Poet Aurelio Martinez described Balliceaux as a historic site that must be reaffirmed as the Garifuna sacred ancestral homeland. 

The group during their trip to Balliceaux.

He noted that in 2001 UNESCO proclaimed the Garifuna Heritage and Culture a masterpiece of the Intangible Heritage of Humanity and said that it should be inevitable that Balliceaux be declared sacred land. 

Martinez appealed to Garifuna throughout the diaspora as well as heritage lovers, to raise funds to purchase the island, which is privately owned by a Vicentian family and is being sold for US$29.95 million. 

He also thanked the government for its work at restoring the culture and called on the state to also facilitate the process to regain Balliceaux. 

St. Vincent and the Grenadines Consul General in New York, Howie Prince who helped to co-ordinate the visit, said that Prime Minster Ralph Gonsalves has similar aspirations to ensure that Balliceaux becomes sacred grounds. 

Prince stated that Gonsalves will try to put mechanisms in place, but reminded the contingent that “the pen is mightier than the sword”. 

He advised them to petition, through paper work and other means, to UNESCO and other agencies. 

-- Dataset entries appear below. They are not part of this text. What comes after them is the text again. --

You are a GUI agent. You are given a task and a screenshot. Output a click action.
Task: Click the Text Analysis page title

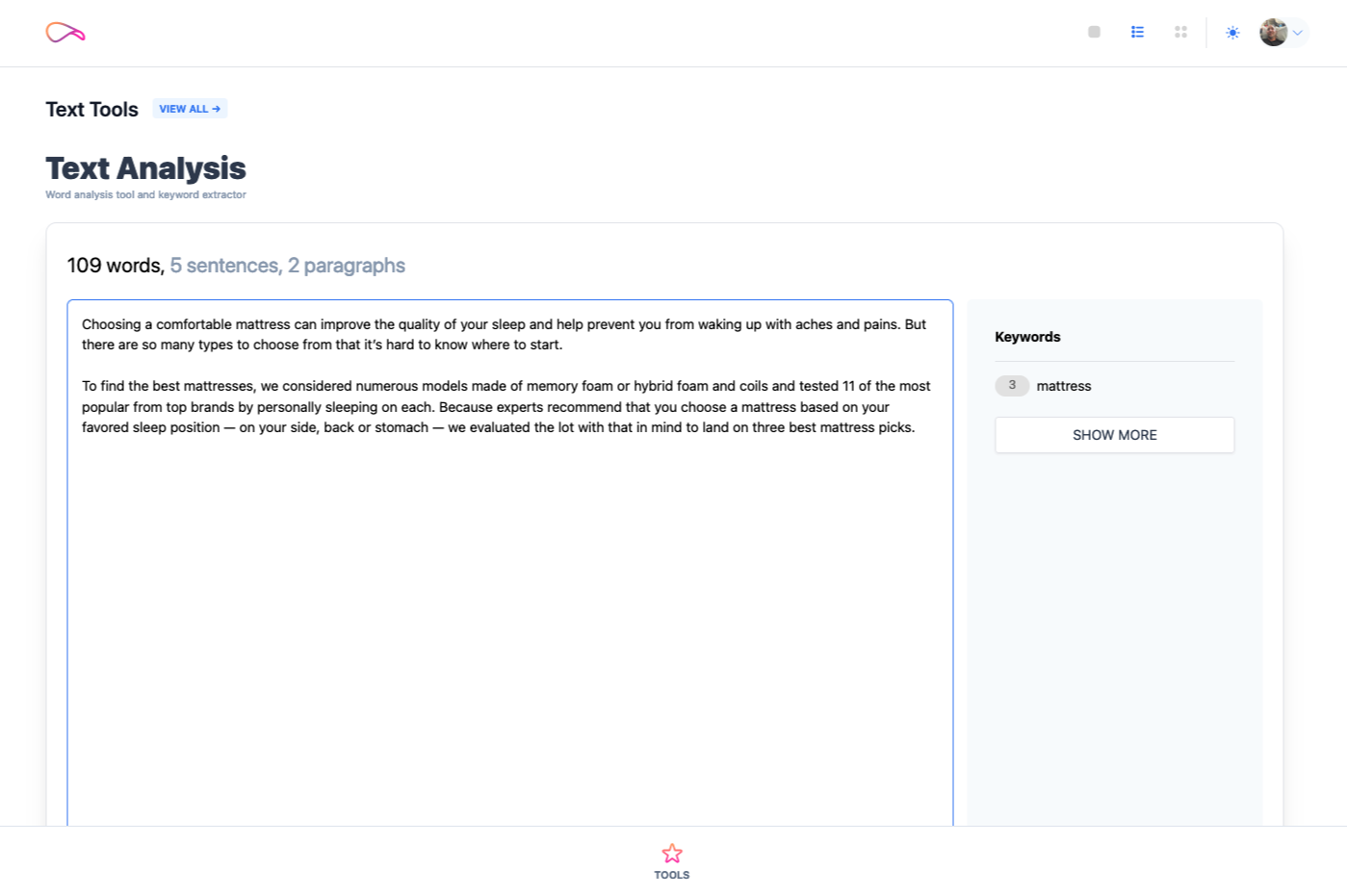145,168
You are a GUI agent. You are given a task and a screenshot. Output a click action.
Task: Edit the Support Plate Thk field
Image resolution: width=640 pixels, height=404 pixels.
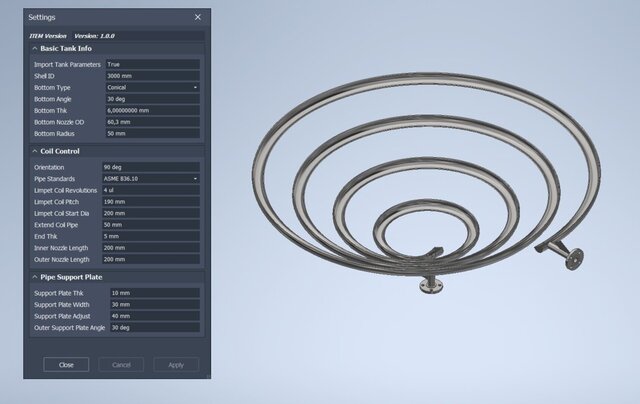click(x=150, y=293)
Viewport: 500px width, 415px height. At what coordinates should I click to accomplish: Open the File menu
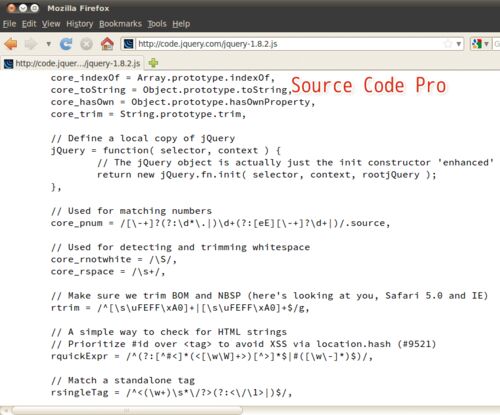pyautogui.click(x=9, y=24)
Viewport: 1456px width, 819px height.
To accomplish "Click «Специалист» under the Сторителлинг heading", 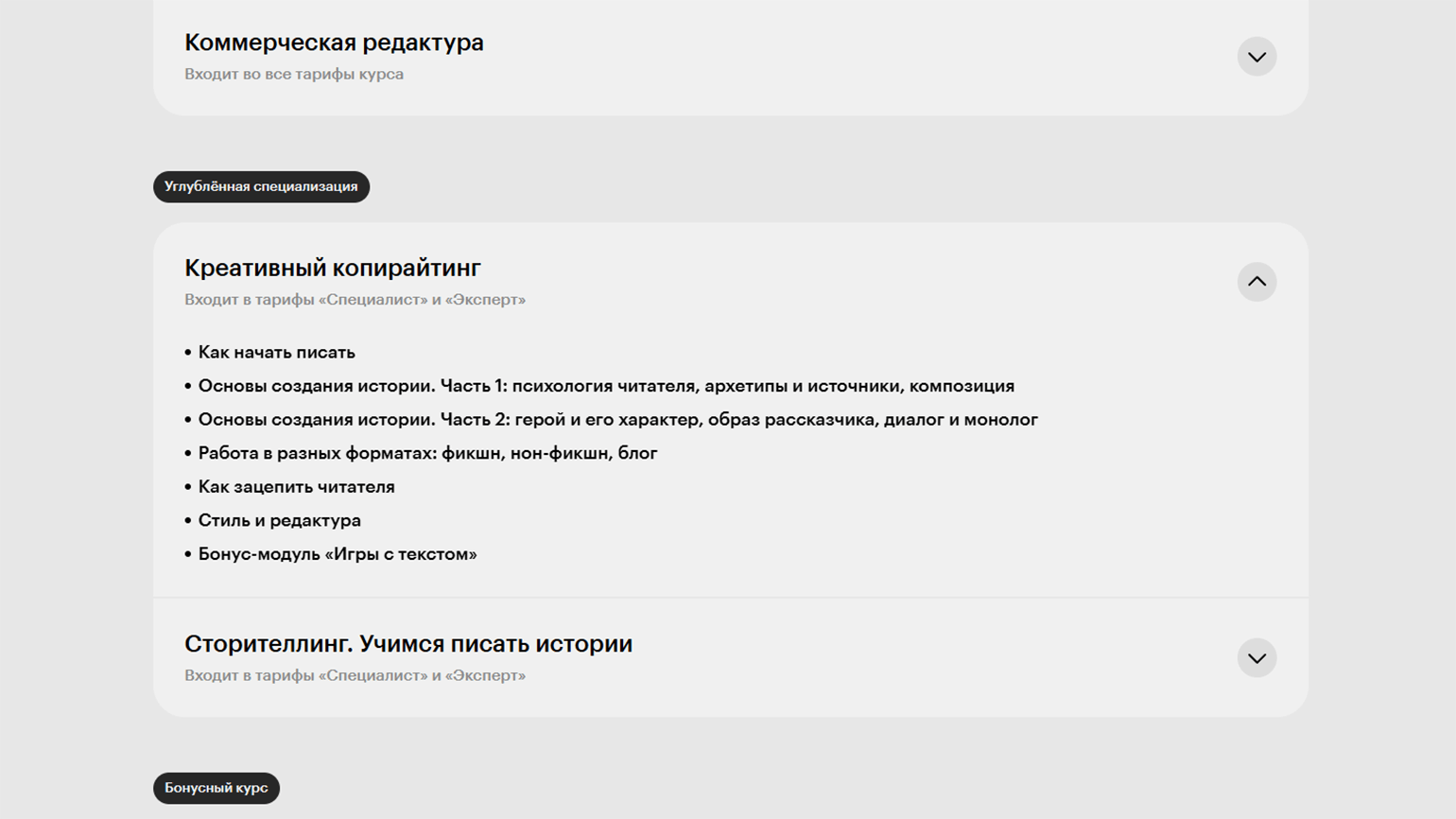I will click(x=373, y=675).
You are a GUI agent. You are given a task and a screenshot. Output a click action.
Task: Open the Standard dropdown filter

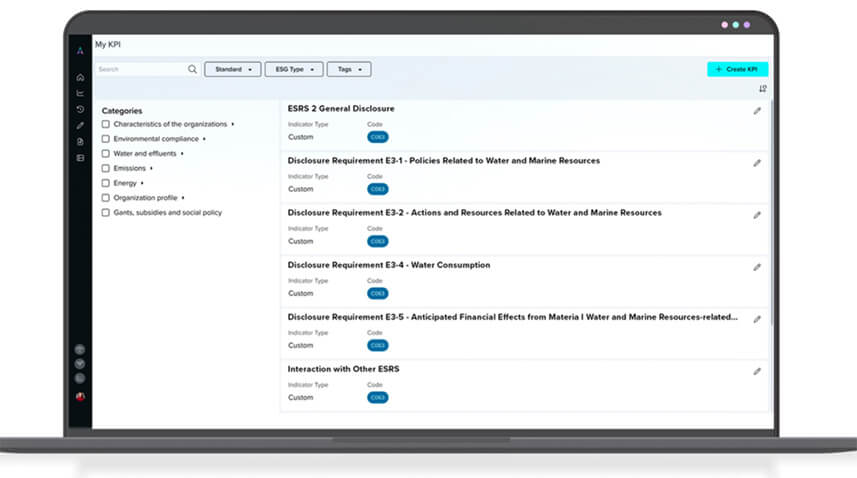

Zoila Ellis-Browne of The Garifuna Heritage Foundation also endorsed Prince’s sentiments and suggested that the purchasing of the island is one of the options that must be seriously looked into.  

Join the Conversation


  1. Ricardo Francis says:

    Fundamentally, I disagree with this whole arrangement. This is a potential recipe for disaster. The history should be told and repeated with all the facts. Garifunas do not exist for me and a large number of Vincentians. Chatoyeer asked the French to remove the so called GARIFUNAS and they refused and the British granted the request. Repeat the Facts!!! Explain why!!!

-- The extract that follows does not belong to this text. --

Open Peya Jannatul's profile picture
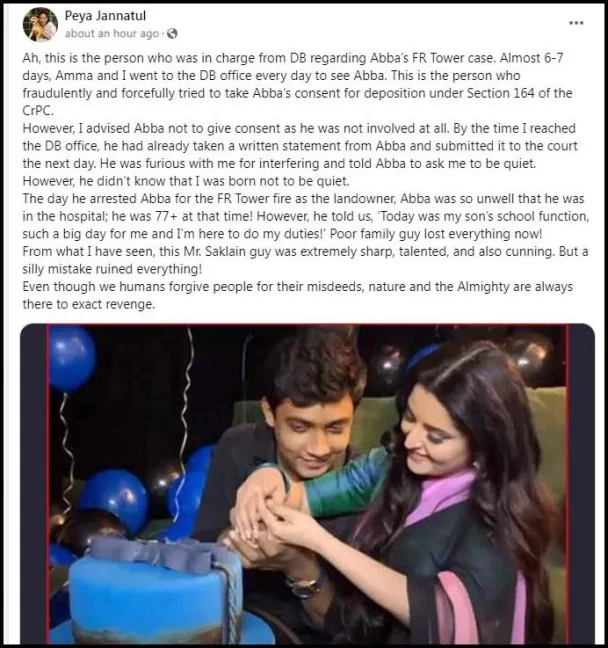The width and height of the screenshot is (608, 648). click(40, 24)
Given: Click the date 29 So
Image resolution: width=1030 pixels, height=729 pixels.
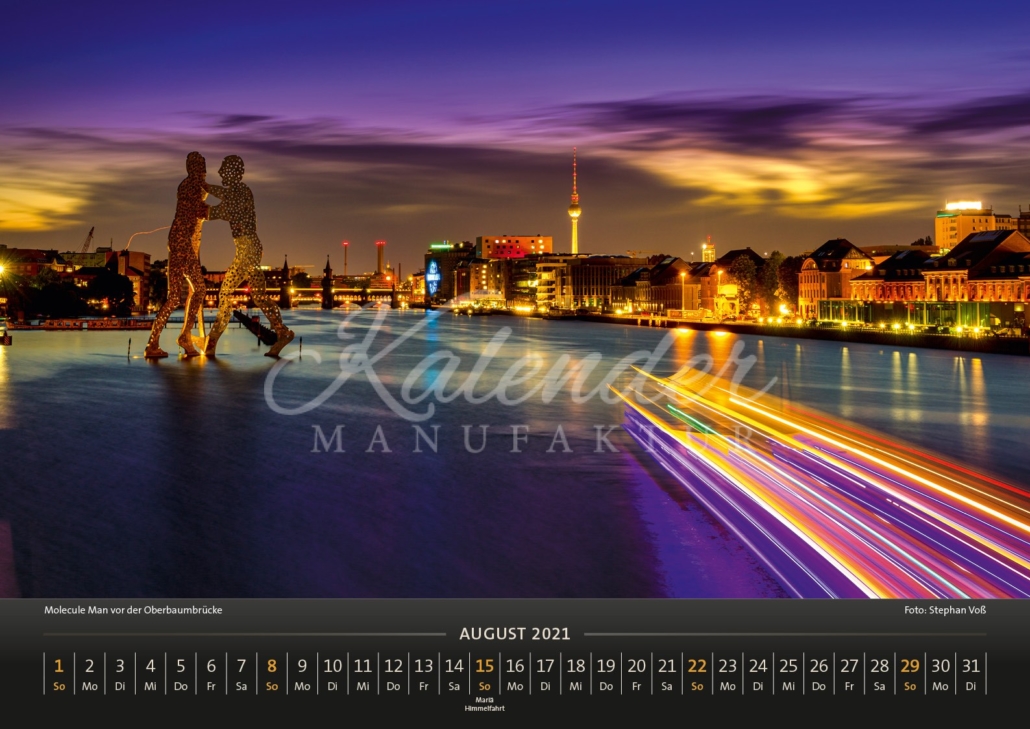Looking at the screenshot, I should pos(910,674).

    Ralph Gonsalves is a hypocrite and SCAMP. The Pharaoh leader will do whatever it takes to get re-elected: wrong and or right. Who owns Ballicieaux???.

    A Vincentian is a VIncentain.

    Ricardo Francis, Prime Minister of St. Vincent and the Grenadines in Waiting and in the Making


  2. If you give these people blood tests I doubt you will find any blood link to the original islander natives. Everyone wants to be known as a Garifuna they tend to feel in some way it is more noble than being of pure slavery background. None wants to be a Negro, but they are.


  3. Jolly here you are again, the Garifunas are a mixed race. They certainly have Calinago blood. Here again you are not thinking as usual.


  4. Kingsley Simmons says:

    About time Balliceaux gets the international recognition it truly deserves; and the government (irrespective of its colour) should proceed with haste to bring the proposal to fruition. Success with this will also thwart attempts to turn the island into another Mustique, a fear which is common among Grenadines people.